Part of a data file
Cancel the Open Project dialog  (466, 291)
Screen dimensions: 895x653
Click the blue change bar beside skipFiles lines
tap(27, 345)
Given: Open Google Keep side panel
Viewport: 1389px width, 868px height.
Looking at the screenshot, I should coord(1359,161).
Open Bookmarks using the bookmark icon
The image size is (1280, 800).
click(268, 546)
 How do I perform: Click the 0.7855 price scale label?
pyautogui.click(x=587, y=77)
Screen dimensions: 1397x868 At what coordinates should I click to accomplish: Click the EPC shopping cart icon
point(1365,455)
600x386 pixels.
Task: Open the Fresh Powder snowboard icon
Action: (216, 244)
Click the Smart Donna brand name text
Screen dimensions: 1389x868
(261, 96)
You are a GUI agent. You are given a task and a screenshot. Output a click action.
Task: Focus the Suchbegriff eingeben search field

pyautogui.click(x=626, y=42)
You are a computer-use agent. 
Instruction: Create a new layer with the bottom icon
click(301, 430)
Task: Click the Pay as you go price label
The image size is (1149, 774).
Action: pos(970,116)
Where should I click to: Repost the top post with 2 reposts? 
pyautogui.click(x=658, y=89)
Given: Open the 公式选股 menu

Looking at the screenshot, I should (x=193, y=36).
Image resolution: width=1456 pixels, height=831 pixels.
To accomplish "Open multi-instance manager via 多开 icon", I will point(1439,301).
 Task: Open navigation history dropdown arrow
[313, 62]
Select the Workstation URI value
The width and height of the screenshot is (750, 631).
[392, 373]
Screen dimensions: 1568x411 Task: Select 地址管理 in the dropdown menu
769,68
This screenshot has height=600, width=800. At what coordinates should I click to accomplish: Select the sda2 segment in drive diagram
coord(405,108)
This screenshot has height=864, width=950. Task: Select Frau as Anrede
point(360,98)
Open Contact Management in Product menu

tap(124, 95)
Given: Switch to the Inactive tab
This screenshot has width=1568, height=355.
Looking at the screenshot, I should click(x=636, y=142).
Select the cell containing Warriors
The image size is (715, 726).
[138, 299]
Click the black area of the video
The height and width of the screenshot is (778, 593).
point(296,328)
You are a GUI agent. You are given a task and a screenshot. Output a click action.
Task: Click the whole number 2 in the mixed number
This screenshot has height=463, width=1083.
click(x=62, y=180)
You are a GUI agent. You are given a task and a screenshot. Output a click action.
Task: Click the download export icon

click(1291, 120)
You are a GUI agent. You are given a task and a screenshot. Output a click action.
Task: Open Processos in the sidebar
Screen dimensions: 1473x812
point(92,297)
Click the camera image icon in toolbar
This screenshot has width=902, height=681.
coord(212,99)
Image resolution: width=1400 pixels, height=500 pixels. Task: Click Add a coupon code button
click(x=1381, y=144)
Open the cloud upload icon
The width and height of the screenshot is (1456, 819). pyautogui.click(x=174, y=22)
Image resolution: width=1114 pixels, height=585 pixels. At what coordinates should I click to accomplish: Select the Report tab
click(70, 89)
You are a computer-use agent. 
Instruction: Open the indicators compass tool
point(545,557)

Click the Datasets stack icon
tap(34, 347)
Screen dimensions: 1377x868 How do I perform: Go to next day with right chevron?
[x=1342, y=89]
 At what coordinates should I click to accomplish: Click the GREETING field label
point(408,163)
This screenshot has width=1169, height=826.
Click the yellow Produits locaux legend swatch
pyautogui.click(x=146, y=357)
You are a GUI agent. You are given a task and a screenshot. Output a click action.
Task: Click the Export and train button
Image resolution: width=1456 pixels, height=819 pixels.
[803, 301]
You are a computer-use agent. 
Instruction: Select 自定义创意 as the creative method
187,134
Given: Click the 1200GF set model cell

> Required task
Present every line of the data above as a numbered list, omitting the blank lines.

> Solution
1. Cancel the Open Project dialog  (466, 291)
2. Screen dimensions: 895x653
3. Click the blue change bar beside skipFiles lines
4. tap(27, 345)
5. Given: Open Google Keep side panel
6. Viewport: 1389px width, 868px height.
7. Looking at the screenshot, I should coord(1359,161).
8. Open Bookmarks using the bookmark icon
9. The image size is (1280, 800).
10. click(268, 546)
11.  How do I perform: Click the 0.7855 price scale label?
12. pyautogui.click(x=587, y=77)
13. Screen dimensions: 1397x868 At what coordinates should I click to accomplish: Click the EPC shopping cart icon
14. point(1365,455)
15. 600x386 pixels.
16. Task: Open the Fresh Powder snowboard icon
17. Action: (216, 244)
18. Click the Smart Donna brand name text
19. Screen dimensions: 1389x868
20. (261, 96)
21. You are a GUI agent. You are given a task and a screenshot. Output a click action.
22. Task: Focus the Suchbegriff eingeben search field
23. pyautogui.click(x=626, y=42)
24. You are a computer-use agent. 
25. Instruction: Create a new layer with the bottom icon
26. click(301, 430)
27. Task: Click the Pay as you go price label
28. The image size is (1149, 774).
29. Action: pos(970,116)
30. Where should I click to: Repost the top post with 2 reposts? 
31. pyautogui.click(x=658, y=89)
32. Given: Open the 公式选股 menu
33. Looking at the screenshot, I should (x=193, y=36).
34. Image resolution: width=1456 pixels, height=831 pixels.
35. To accomplish "Open multi-instance manager via 多开 icon", I will point(1439,301).
36.  Task: Open navigation history dropdown arrow
37. [313, 62]
38. Select the Workstation URI value
39. The width and height of the screenshot is (750, 631).
40. [392, 373]
41. Screen dimensions: 1568x411 Task: Select 地址管理 in the dropdown menu
42. 769,68
43. This screenshot has height=600, width=800. At what coordinates should I click to accomplish: Select the sda2 segment in drive diagram
44. coord(405,108)
45. This screenshot has height=864, width=950. Task: Select Frau as Anrede
46. point(360,98)
47. Open Contact Management in Product menu
48. tap(124, 95)
49. Given: Switch to the Inactive tab
50. This screenshot has width=1568, height=355.
51. Looking at the screenshot, I should click(x=636, y=142).
52. Select the cell containing Warriors
53. The image size is (715, 726).
54. [138, 299]
55. Click the black area of the video
56. The height and width of the screenshot is (778, 593).
57. point(296,328)
58. You are a GUI agent. You are given a task and a screenshot. Output a click action.
59. Task: Click the whole number 2 in the mixed number
60. This screenshot has height=463, width=1083.
61. click(x=62, y=180)
62. You are a GUI agent. You are given a task and a screenshot. Output a click action.
63. Task: Click the download export icon
64. click(1291, 120)
65. You are a GUI agent. You are given a task and a screenshot. Output a click action.
66. Task: Open Processos in the sidebar
67. Screen dimensions: 1473x812
68. point(92,297)
69. Click the camera image icon in toolbar
70. This screenshot has width=902, height=681.
71. coord(212,99)
72. Image resolution: width=1400 pixels, height=500 pixels. Task: Click Add a coupon code button
73. click(x=1381, y=144)
74. Open the cloud upload icon
75. The width and height of the screenshot is (1456, 819). pyautogui.click(x=174, y=22)
76. Image resolution: width=1114 pixels, height=585 pixels. At what coordinates should I click to accomplish: Select the Report tab
77. click(70, 89)
78. You are a computer-use agent. 
79. Instruction: Open the indicators compass tool
80. point(545,557)
81. Click the Datasets stack icon
82. tap(34, 347)
83. Screen dimensions: 1377x868 How do I perform: Go to next day with right chevron?
84. [x=1342, y=89]
85.  At what coordinates should I click to accomplish: Click the GREETING field label
86. point(408,163)
87. This screenshot has width=1169, height=826.
88. Click the yellow Produits locaux legend swatch
89. pyautogui.click(x=146, y=357)
90. You are a GUI agent. You are given a task and a screenshot. Output a click action.
91. Task: Click the Export and train button
92. Image resolution: width=1456 pixels, height=819 pixels.
93. [803, 301]
94. You are a computer-use agent. 
95. Instruction: Select 自定义创意 as the creative method
96. 187,134
97. Given: Click the 1200GF set model cell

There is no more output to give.